This assignment continues with the `NewB` corpus (downloadable [here](https://github.com/JerryWei03/NewB)).

imports:

In [1]:
import re
from math import isclose
import numpy as np
from nltk.stem.porter import PorterStemmer

**As before, this section is for autograding:**

Again, for grading, I need to be working with the right file that we load our corpus from. On my machine, that file has this path:

In [2]:
# Path on my own machine, needed for GRADING
newbfile = '/home/ejackson1/Downloads/linguistics/NewB/train_orig.txt'

# ie, DON'T CHANGE THIS CELL, CHANGE THE ONE BELOW!
#  If you change *this* cell, the autograding is likely to break.
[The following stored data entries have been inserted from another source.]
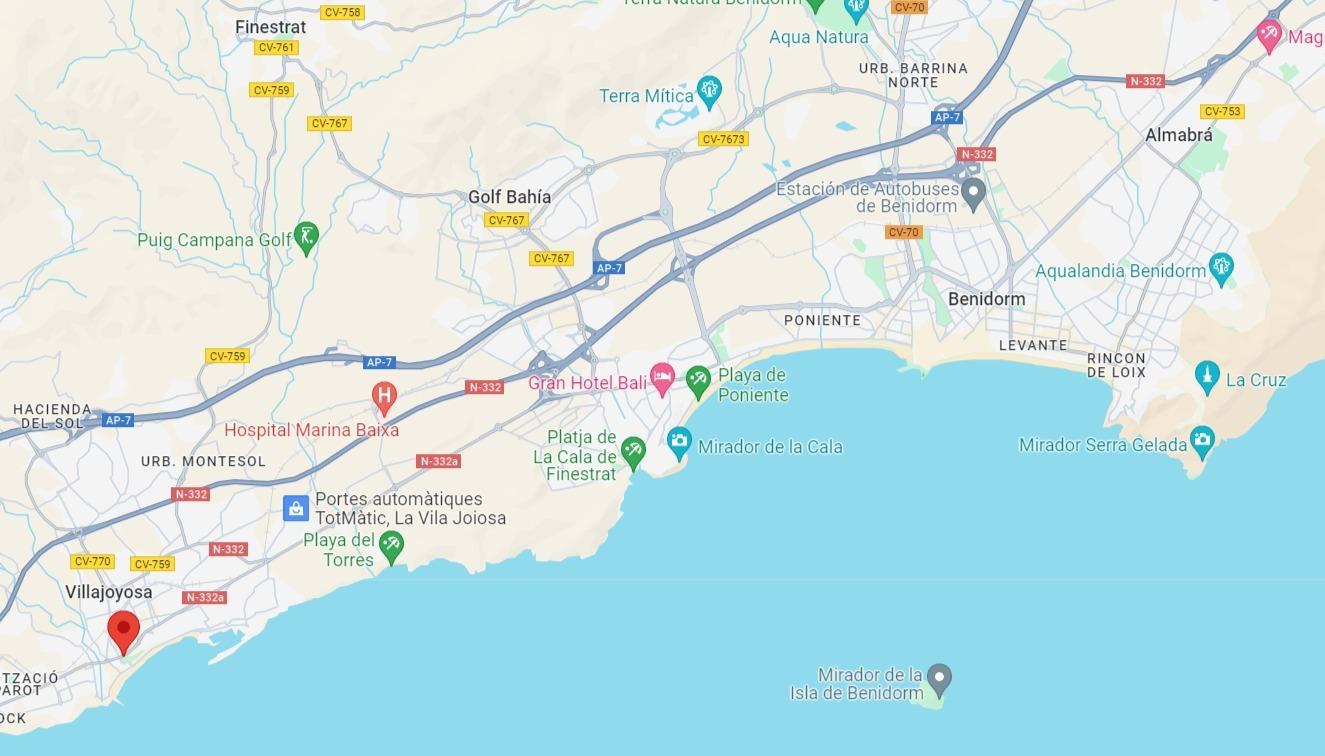Click the Aqualandia Benidorm attraction icon

(1222, 268)
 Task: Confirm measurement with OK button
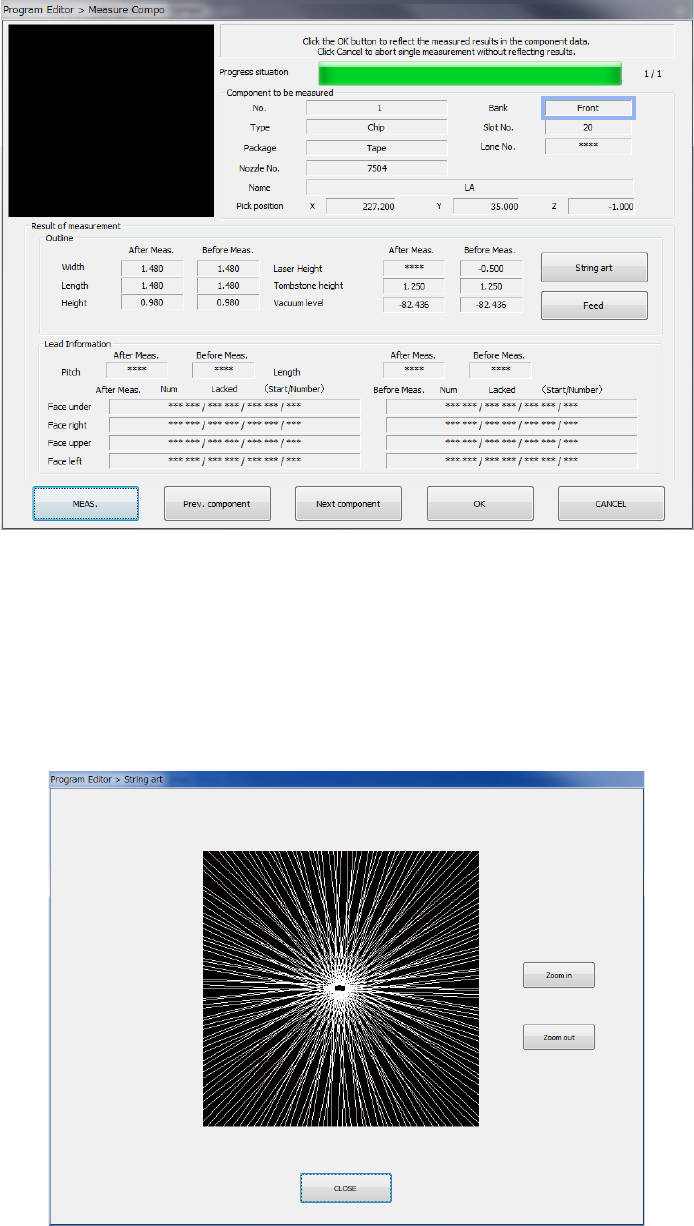pos(480,504)
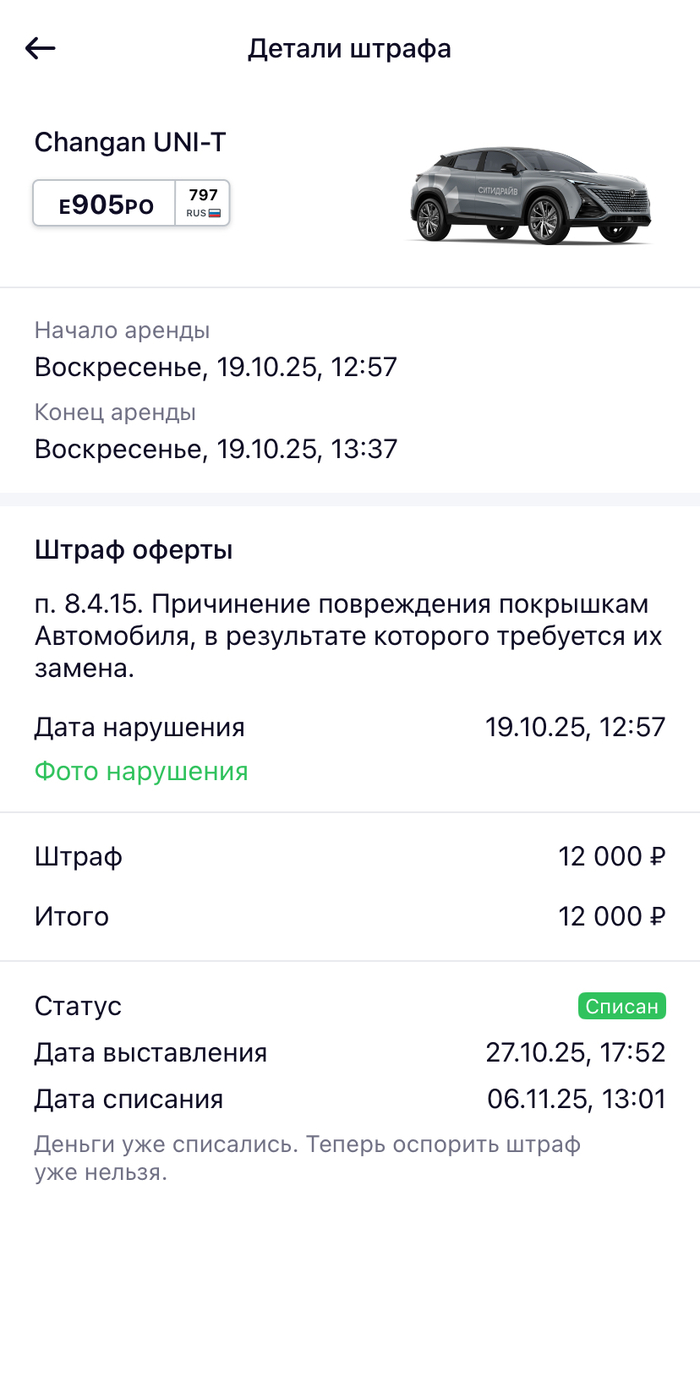700x1387 pixels.
Task: Tap the Штраф row amount 12 000 ₽
Action: (x=612, y=857)
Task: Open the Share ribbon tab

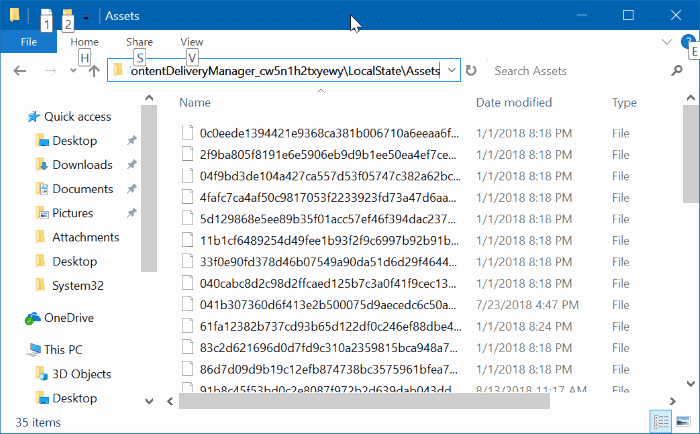Action: (139, 42)

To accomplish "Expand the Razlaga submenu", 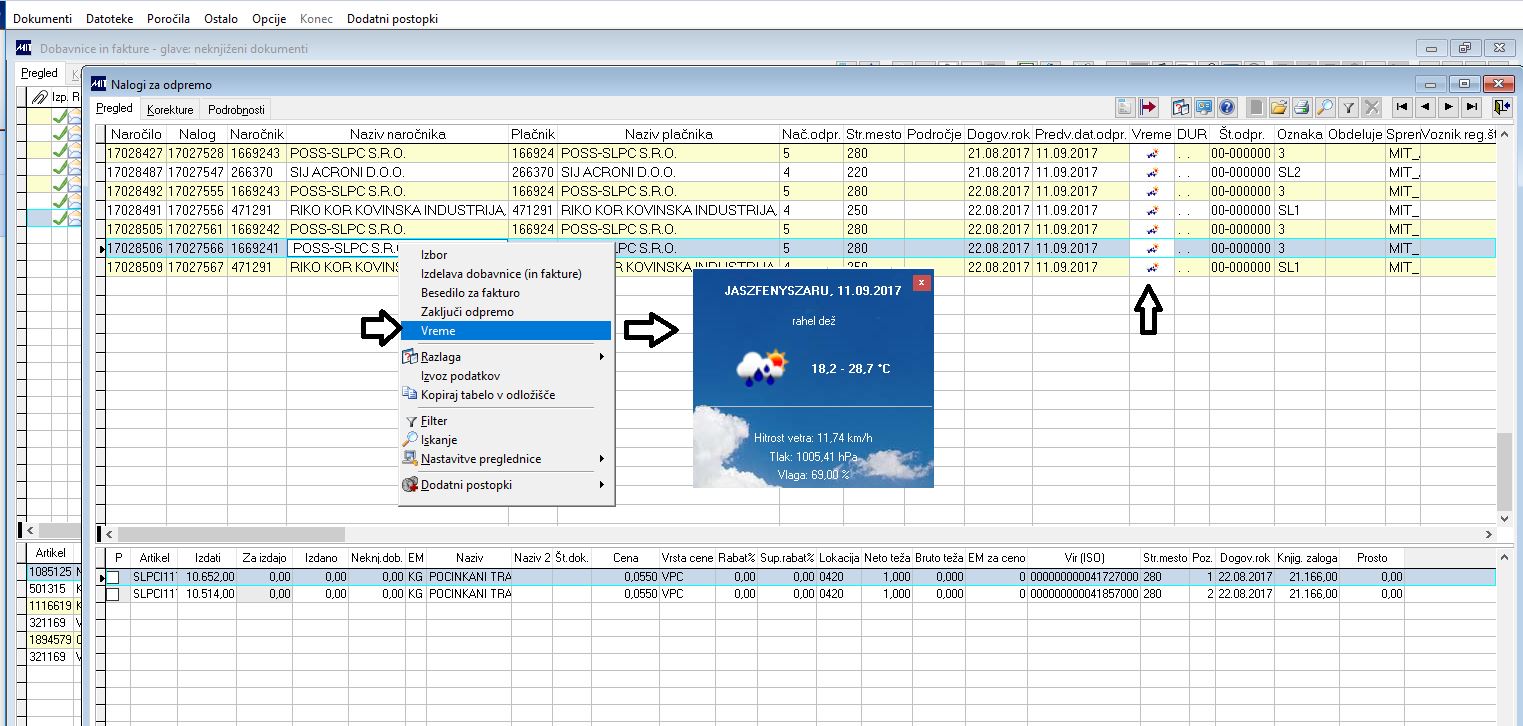I will [x=505, y=357].
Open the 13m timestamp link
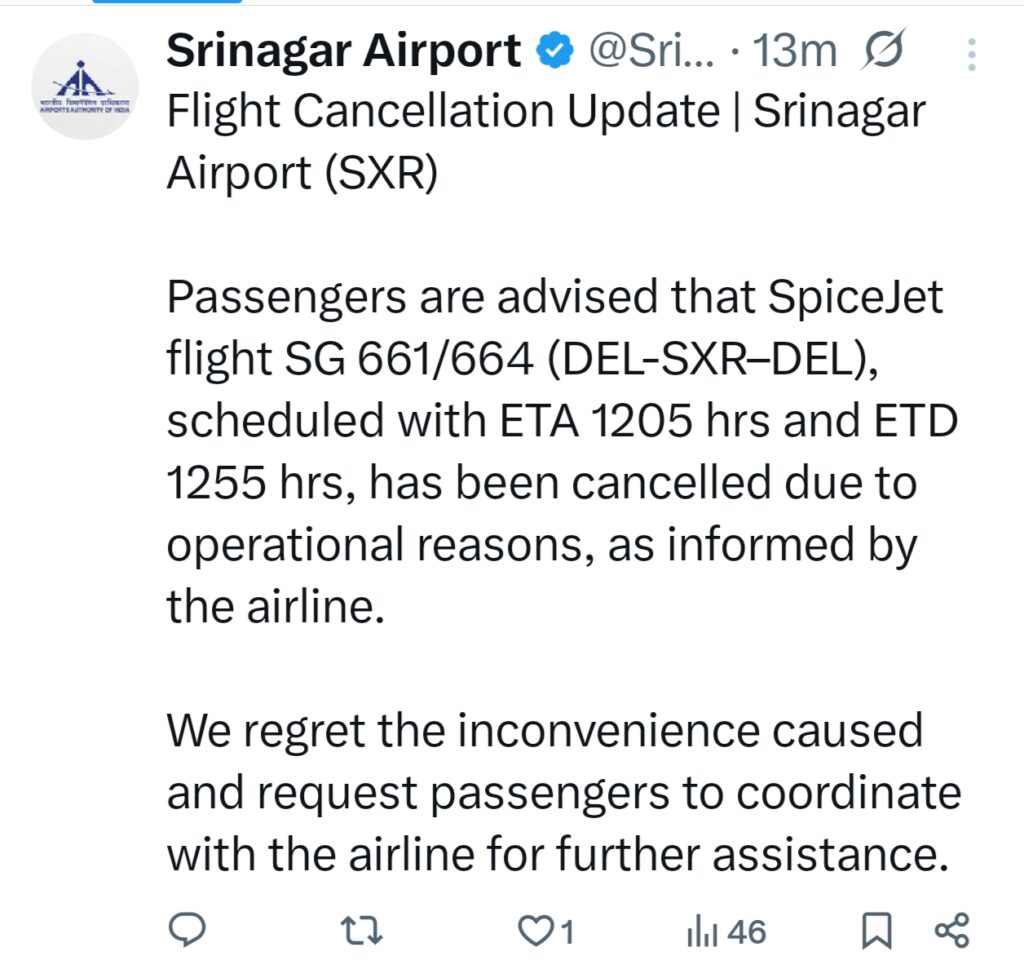1024x969 pixels. click(x=795, y=51)
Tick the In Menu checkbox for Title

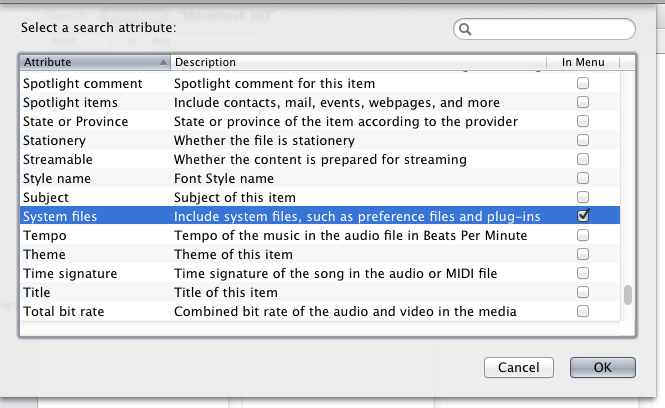(x=583, y=292)
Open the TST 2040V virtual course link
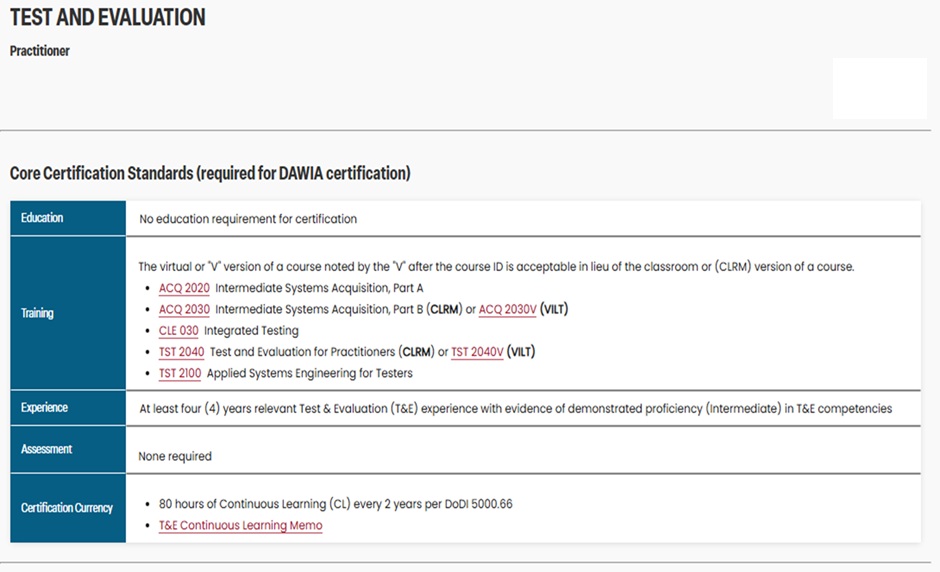940x572 pixels. click(477, 352)
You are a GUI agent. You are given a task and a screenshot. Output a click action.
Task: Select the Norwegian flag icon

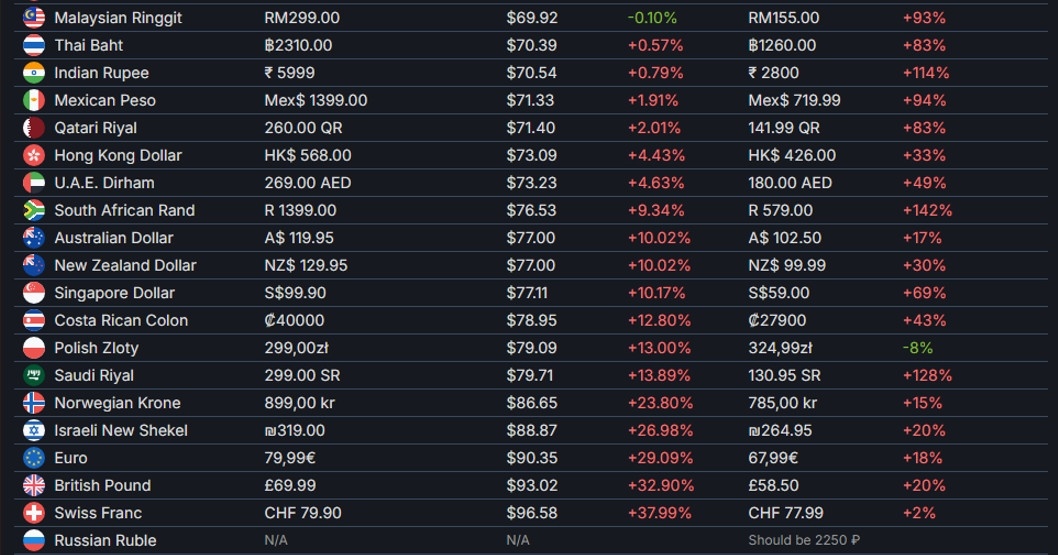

For **you** to work on your own code, you need to point this notebook to the path for this file on your own machine. *You should enter the path on your own machine in the editable code cell below,* then uncomment that line so the notebook works on your machine. This means that the second code cell will take precedence in assigning the value of the path to the corpus, and you can write your code to open that file without problems.

**BEFORE YOU SUBMIT to D2L, remember to comment out *your* path again.** This means that when I run the code on my own machine, it'll have the path that ***I*** need, and it'll grade your notebook properly.

In [3]:
# YOUR path
newbfile = 'train_orig.txt'

**1.** Build an incidence-based *document* index from the `train_orig.txt` file. (5 points total)

We represent the index as a list of tuples where the list index corresponds to the document ID and the tuple is composed of: i) the publication source code, ii) the tokenized text of the document, and iii) the set of word tokens that occur in the document.

Notice how this compares to your functions from the last assignment: on the last assignment, you had one function `makeDocuments()` that took a file path and returned what we called "a list of documents," processed in a way that we could usefully use--as tuples of publication ID, sentence, and the set of words in the sentence--and `makeIndex()`, which took that list of documents and returned an **incidence-based *term-document* index**, which was a dictionary from terms to a list of the doc_IDs for documents that contained the term. For this assignment, since we're implementing our similarity-based search using an **incidence-based *document-term* index** (note the reversal), we will use the "set of words in a document" element of the original corpus to do these calculations. This means that even though the name of the function in this assignment may be different (`makeDocIndex()`) from last week's (`makeDocuments()`), it's still doing largely the same thing that last week's function did, and even though we didn't call the resulting object (ie, the output of `makeDocuments()`) an index when we first wrote it, the set of terms in each document ***is*** an incidence-based document-term index.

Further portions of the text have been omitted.